Il Regno di Spagna ha recentemente ingentilito la sua immagine nell’Unione Europea scarcerando i prigionieri politici catalani responsabili del referendum sull’indipendenza del 2017. Ma di fatto siamo di fronte alla totale ipocrisia, in quanto la base del movimento indipendentista continua a subire la repressione dell’ultranazionalismo spagnolo. La Spagna attacca ora obiettivi repubblicani, minoranze e rapper, come Pablo Hasél e Valtònyc, perseguiti per aver insultato la corona spagnola dicendo ciò che è di dominio pubblico, ovvero che l’ex re Juan Carlos è un ladro!

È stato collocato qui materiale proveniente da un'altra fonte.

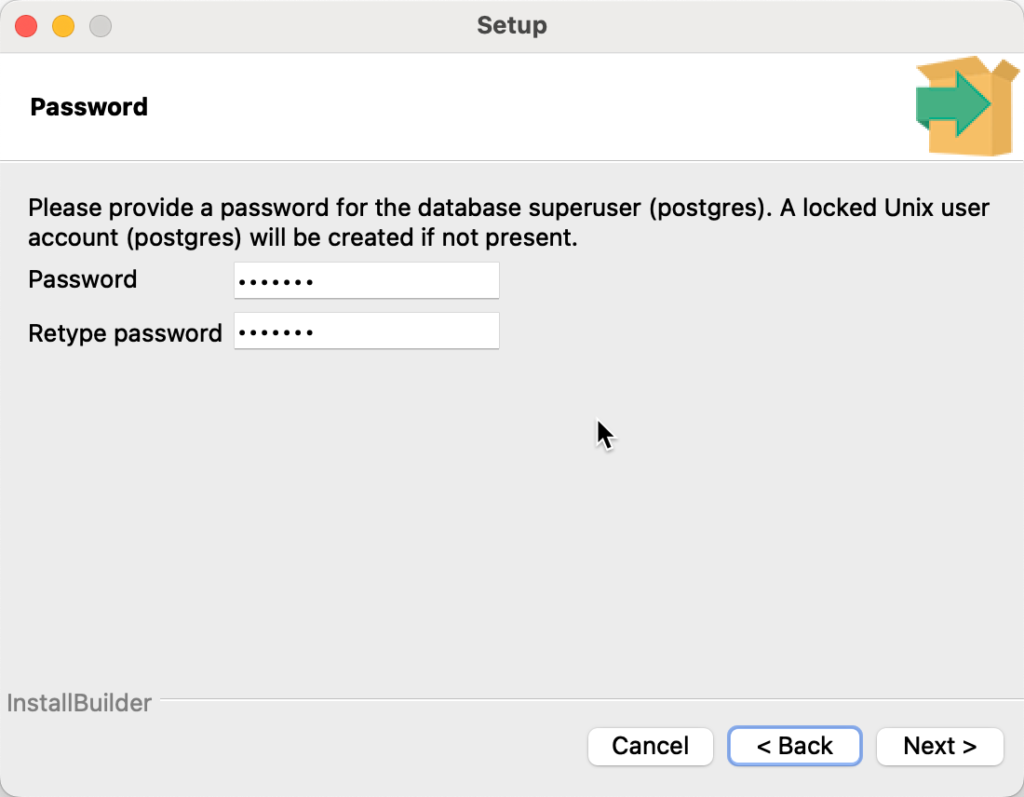Click the gray zoom window control
The height and width of the screenshot is (797, 1024).
(x=100, y=26)
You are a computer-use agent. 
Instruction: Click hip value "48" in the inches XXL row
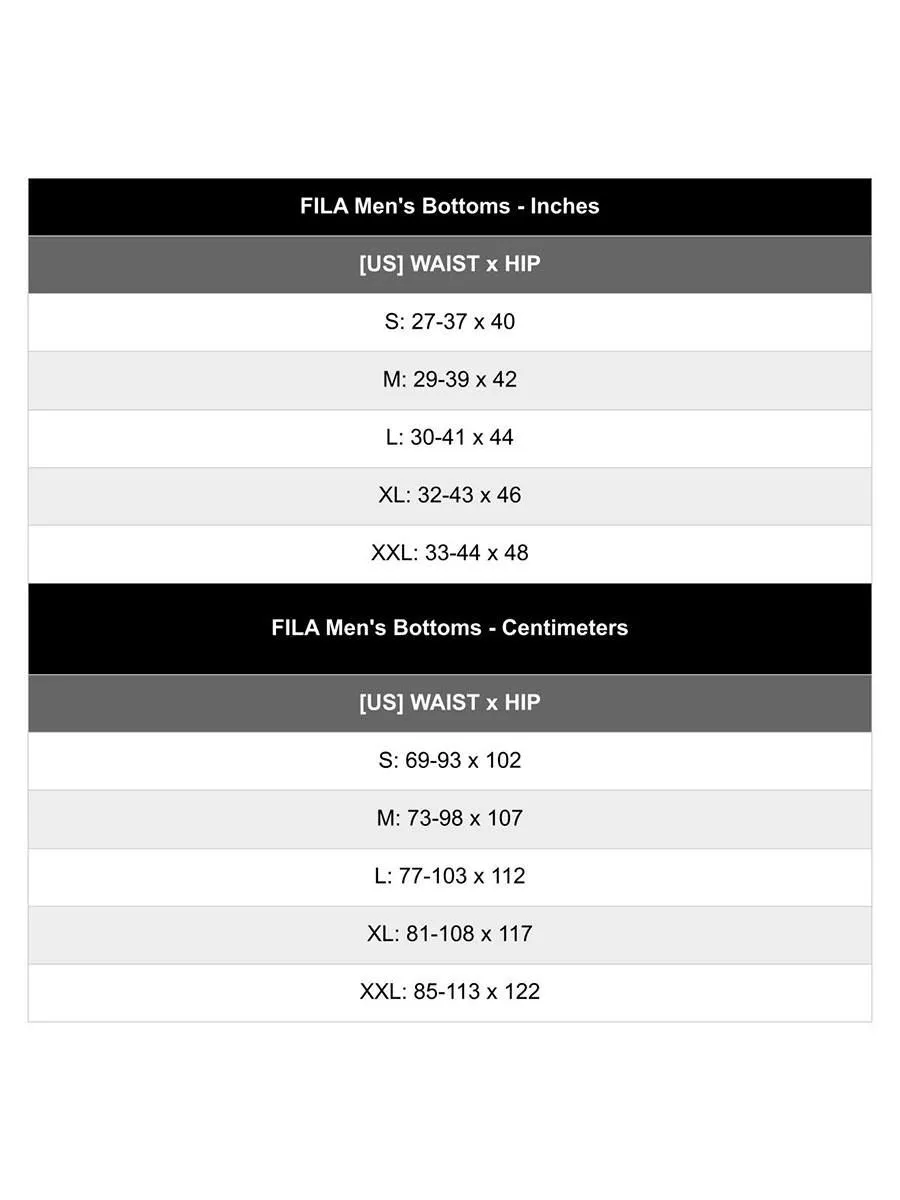pos(516,553)
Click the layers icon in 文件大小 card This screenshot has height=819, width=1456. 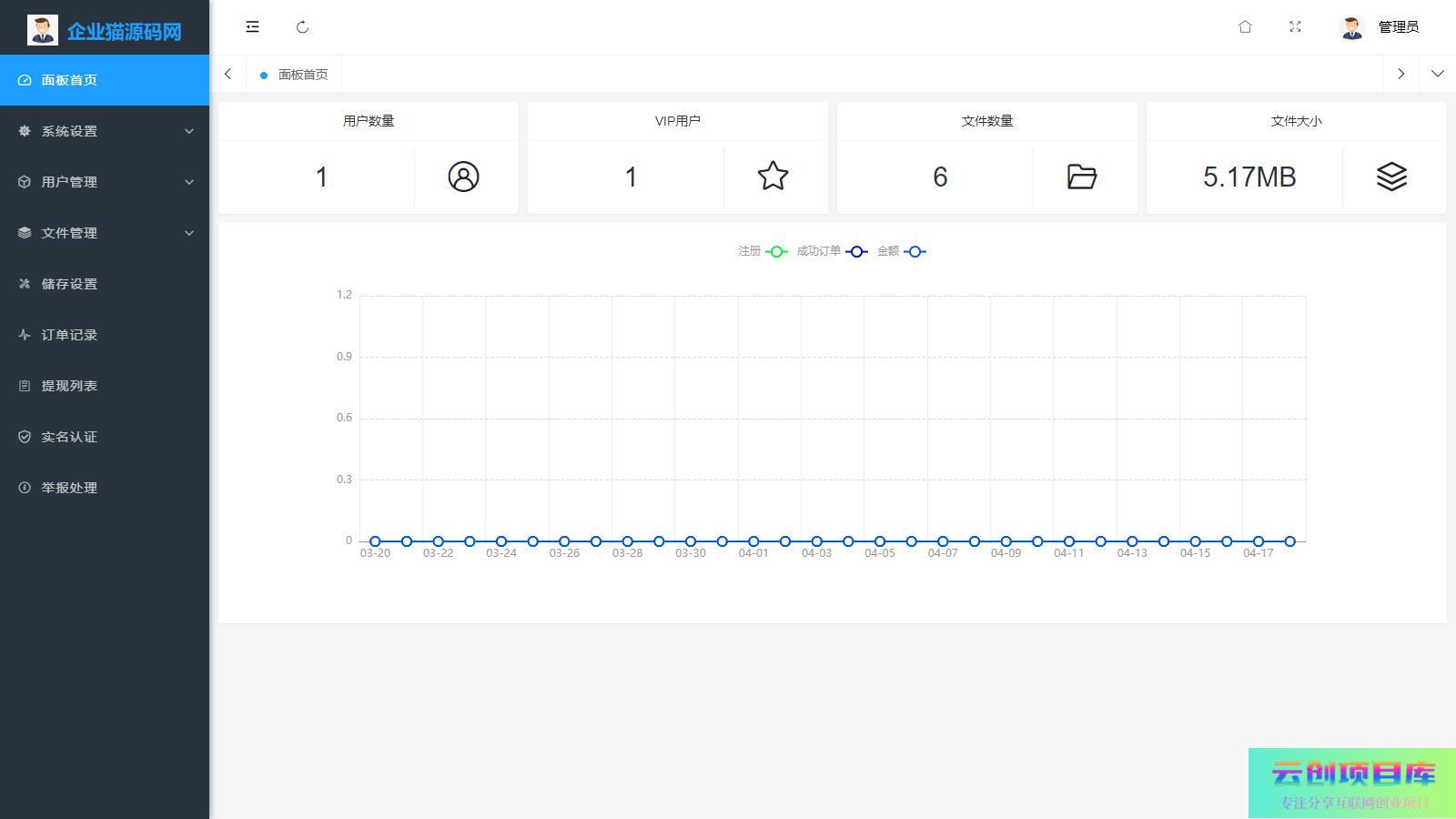[1390, 177]
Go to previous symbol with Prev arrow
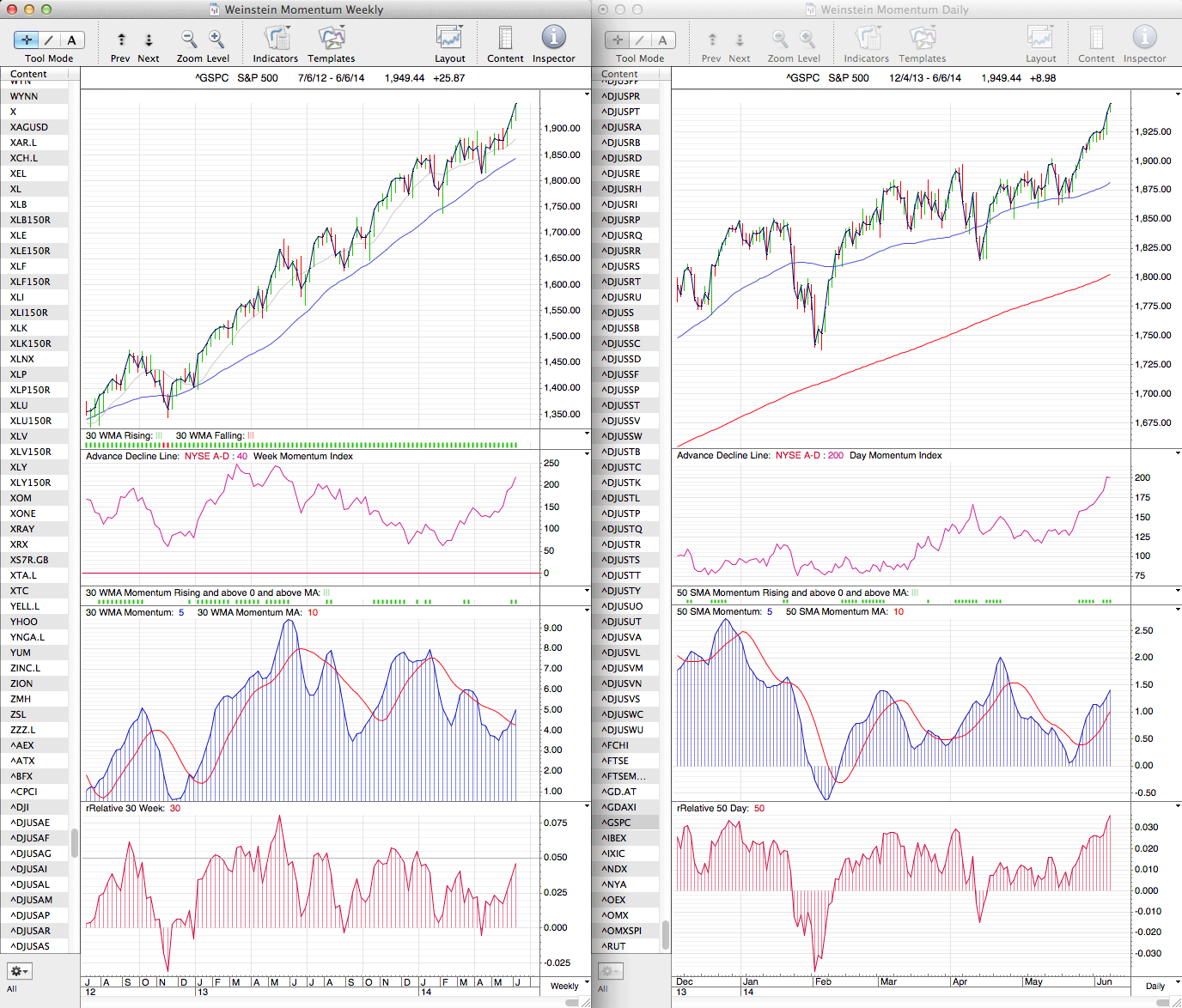 coord(121,39)
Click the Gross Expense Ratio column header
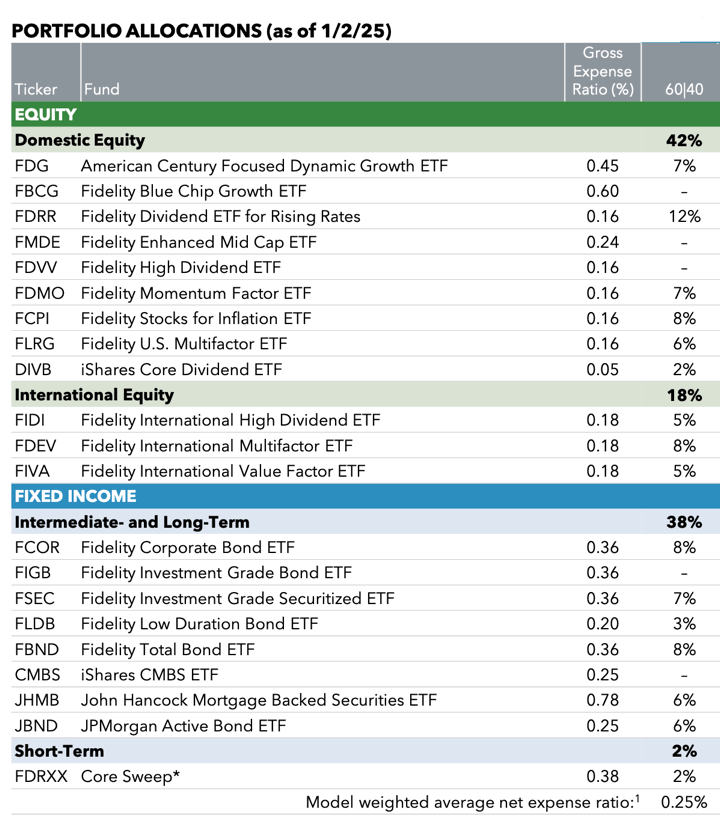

I telegiornali francesi spiegano i fatti d’oltreconfine parlando di “separatisti”, termine che nell’Esagono ha una connotazione violenta, illegale e divisiva, e non collegata a un anelito di libertà, un desiderio di autodeterminazione, un tentativo di sopravvivere di fronte alla repressione. D’altra parte gli europei in generale hanno una visione folkloristica della Spagna, basata su uno stereotipo tipicamente castigliano-andaluso (la corrida, il flamenco, le ballerine), dimenticando che, proprio come la Francia prima della violenta unificazione giacobina, si tratta di un conglomerato di popoli diversi. Parliamo di un’entità plurinazionale composta dai Paesi Catalani, dalla Navarra, da Euskadi, dalla Castiglia, con le regioni periferiche che ha assorbito, dalle Asturie/Leon e dalla Galizia (di cui il Portogallo è l’estensione storica).
Di fronte a questa complessa situazione, il giacobinismo di marca prettamente castigliana porta avanti una standardizzazione forzata attraverso la lingua spagnola (che in realtà è la lingua castigliana), anche se questo comporta l’estinzione di altre culture e altri idiomi.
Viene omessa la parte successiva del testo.